A third dimension, severity of infection is largely characterized by relatively muted infections across pediatric age groups. However, in the US, pediatric infections have higher hospitalization rates compared to other countries. Wide health disparities between communities play a large role.

Hospitalization data from 14 states in the US have been higher for children under 5 (12.9 per 100,000) compared to that for 5-17 year olds (7 per 100,000) as of August 1, 2020. The same CDC mechanism reported hospitalization rates for 18-29 year olds at 55.9 per 100,000 and 207.4 per 100,000 for 50-64 year olds during the same time periods (CDC data from 14 US states) [23].

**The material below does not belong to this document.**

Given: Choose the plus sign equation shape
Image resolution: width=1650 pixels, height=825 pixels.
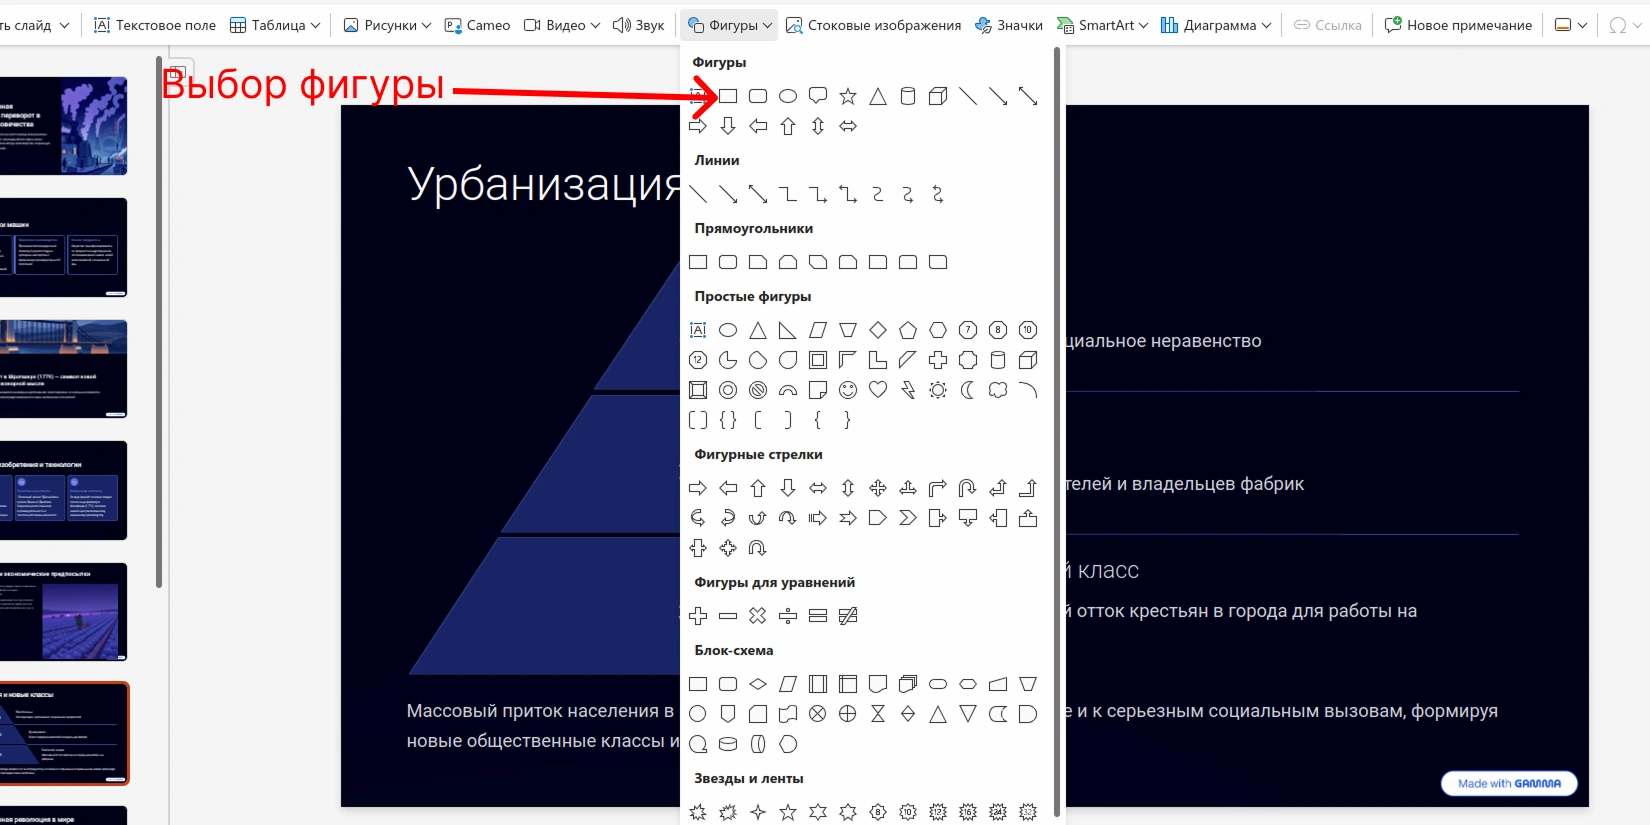Looking at the screenshot, I should coord(698,616).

Severe SARS-CoV-2 infections are disproportionately within minority communities in the US, and correlate with higher prevalence of pediatric obesity, diabetes, and asthma. These are also communities with some of the greatest work exposure risks (e.g., parent inability to work from home). Among 46 pediatric ICUs in the US and Canada from March to April 2020, 83% of US pediatric patients admitted to the ICU had a co-morbidity [26].

Younger school children (5-9 years) have been largely associated with more muted infections, but it has also been the group most associated with a rare complication-- multi-system inflammatory syndrome (MIS-C).  In the US, 1 in 80,000 have been hospitalized with a MIS-C diagnosis and 1 in 5 million have died as a result of an MIS-C diagnosis as of CDC data current as of August 6, 2020 [24]. For comparison, influenza mortality is reported at 2 per 100,000, according to US CDC [25]. But, even with underlying conditions present in only a small portion of pediatric cases of MIS-C, over 70% of these cases in the US are Latino/ Hispanic or African American [27]. High caseloads of MIS-C in the UK have been associated with minority communities as well [28]. 

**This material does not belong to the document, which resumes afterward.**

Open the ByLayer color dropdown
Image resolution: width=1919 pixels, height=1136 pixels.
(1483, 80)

Moving forward: Better systematic data for elementary & middle school students

While researchers continue to attempt to answer the 'why' behind these discrepancies in more detail, the data related to transmission, susceptibility and severity consistently indicate differential age effects among infants, children and adolescents.

In practice, this can translate into a simple starting point to move forward: Amend COVID-19 data collection to reflect developmental stages for school children -- by elementary, middle and high school age -- instead of 5-17 years. This is critical in countries such as the US, where infection control remains tied closely with economic priorities. It will allow schools and health departments to use a scalpel instead of an axe to inform future decisions.